PROBLEM DESCRIPTION: Go to the line containing "Task: Click the" below; retype it and all following lines exactly, and leave out the pictures.

Content starts

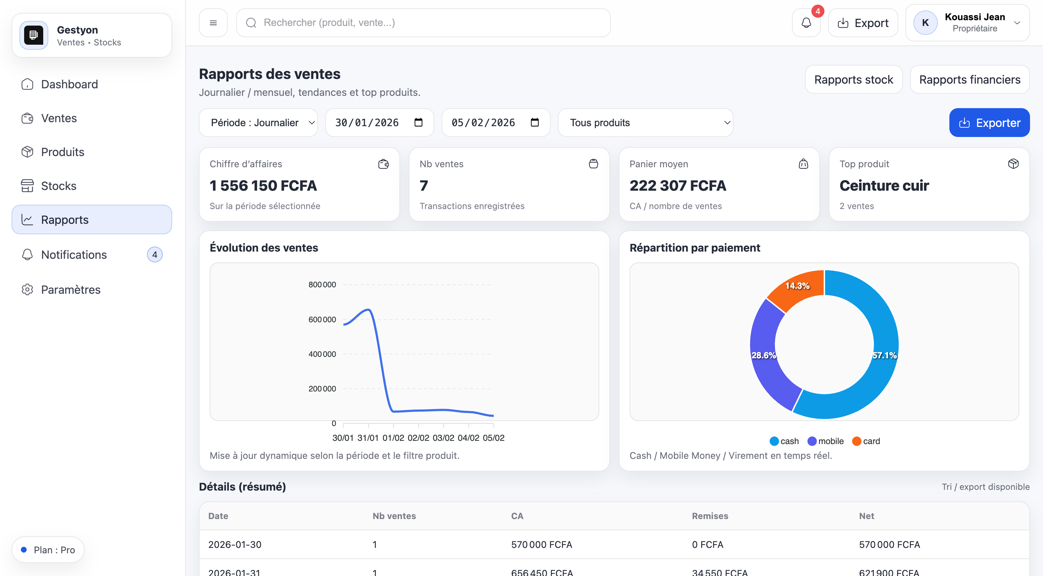Open the end date calendar picker icon
Viewport: 1043px width, 576px height.
click(x=534, y=122)
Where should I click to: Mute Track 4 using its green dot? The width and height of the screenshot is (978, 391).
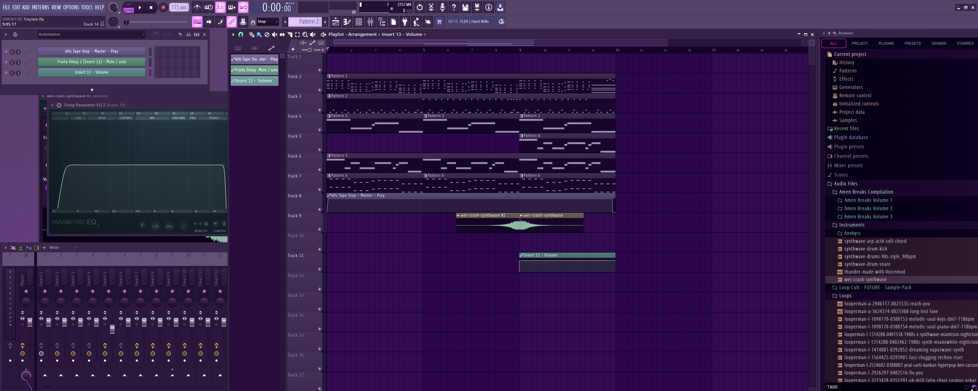(x=319, y=130)
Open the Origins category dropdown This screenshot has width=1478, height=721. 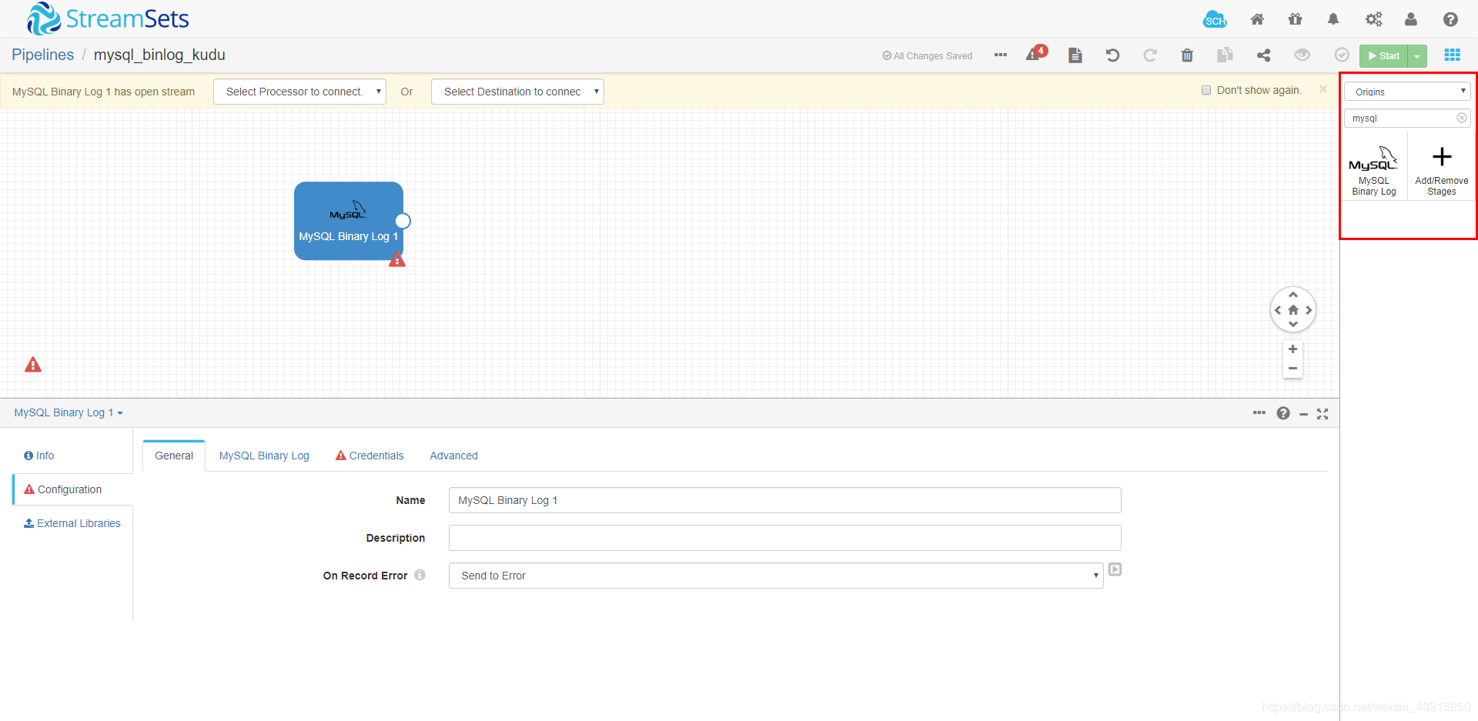click(1406, 91)
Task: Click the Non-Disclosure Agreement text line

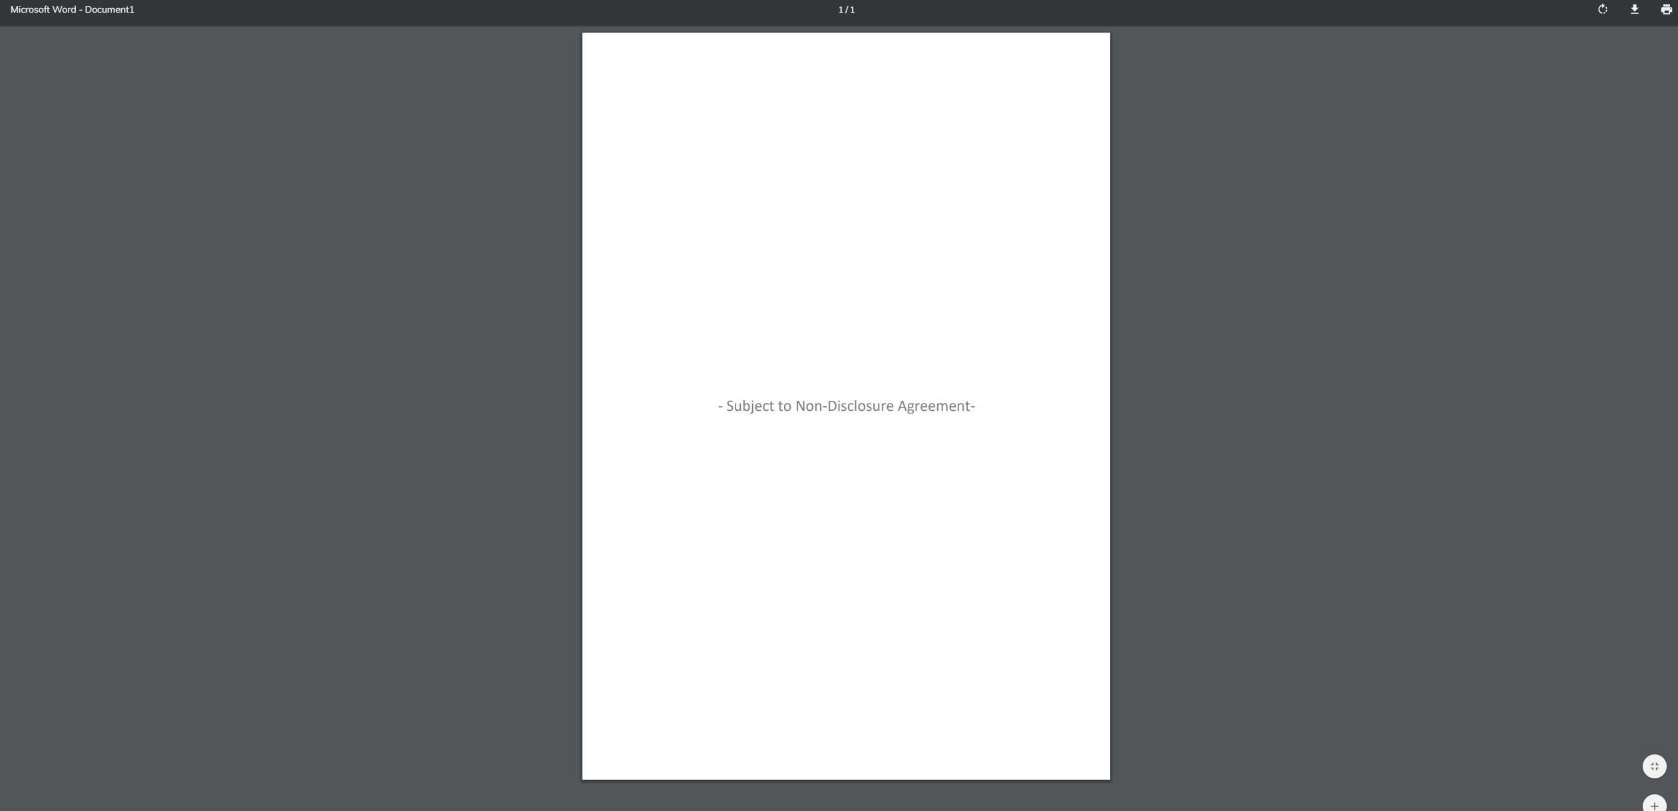Action: point(846,406)
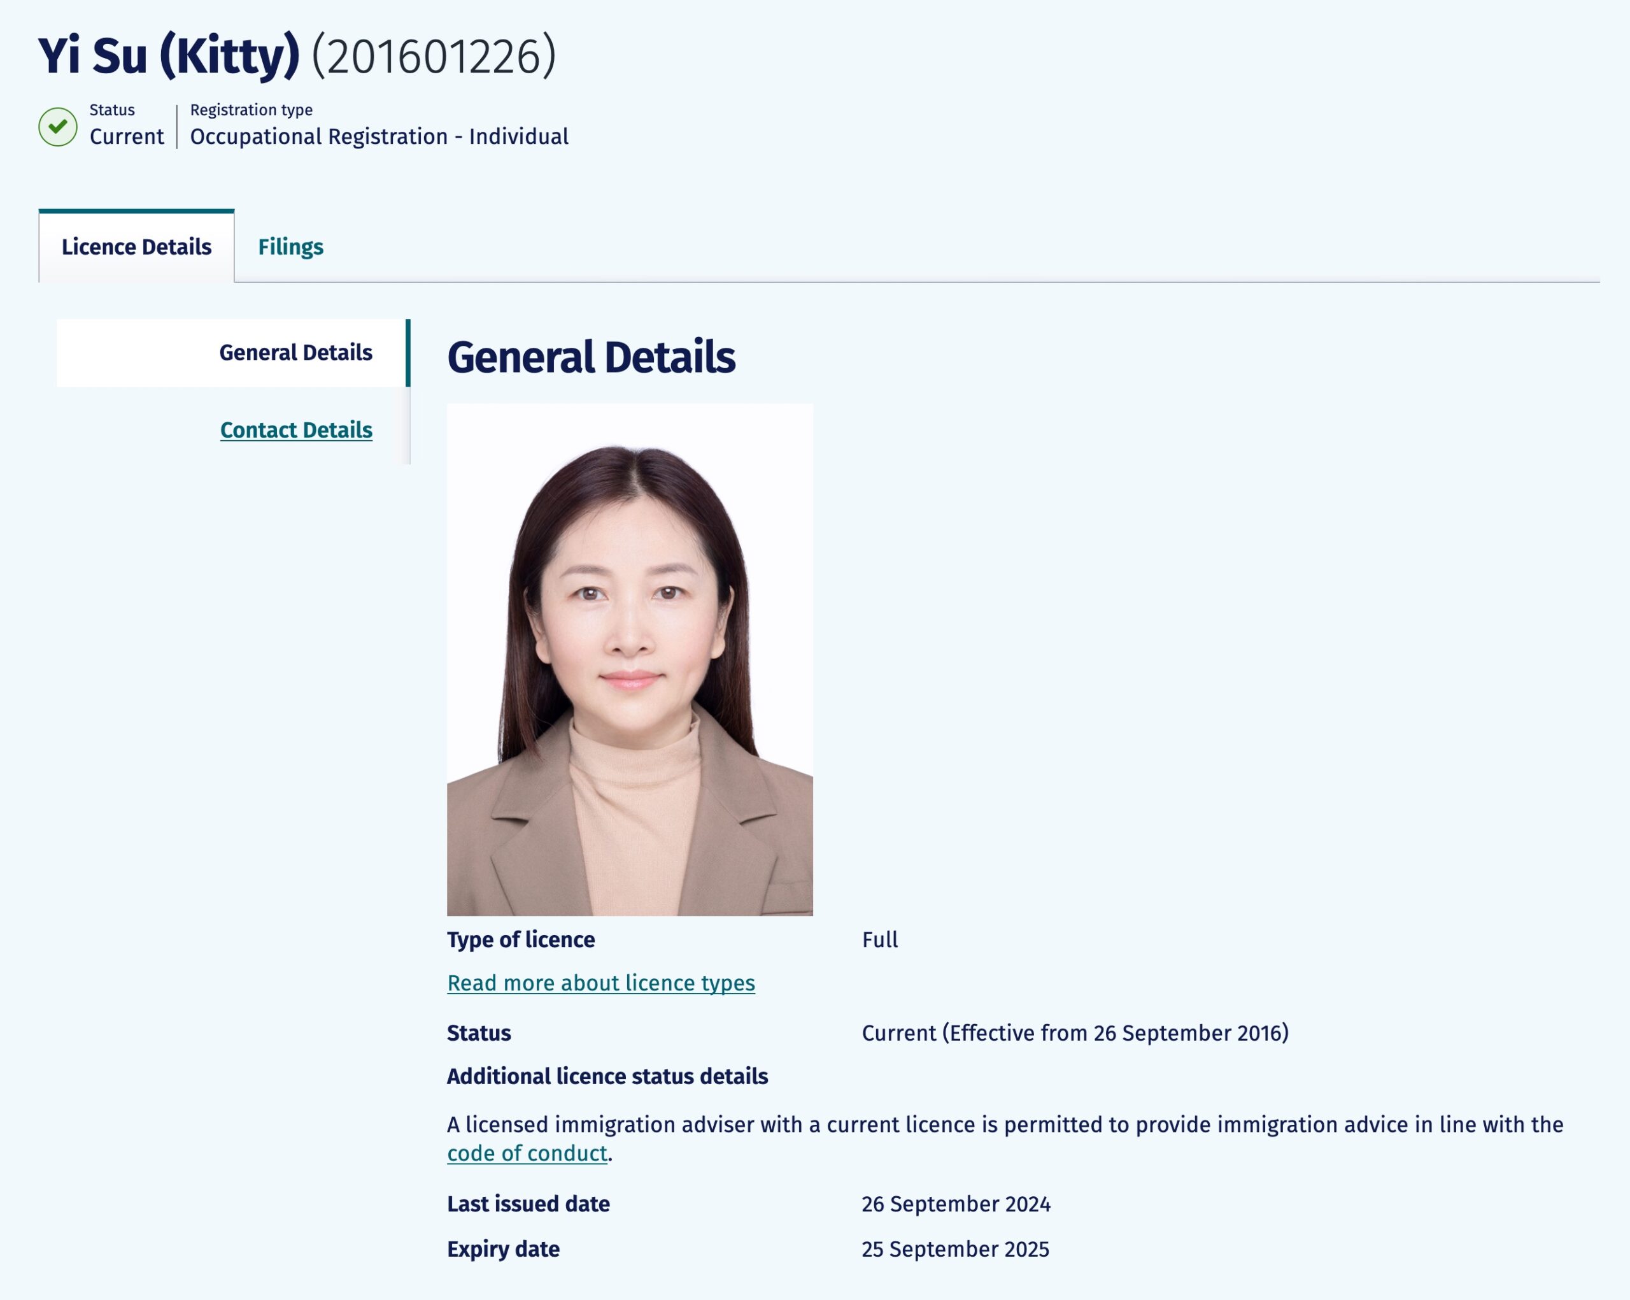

Content ends

ANSWER AREA:
Task: Click the Non-Disclosure Agreement text line

Action: point(846,406)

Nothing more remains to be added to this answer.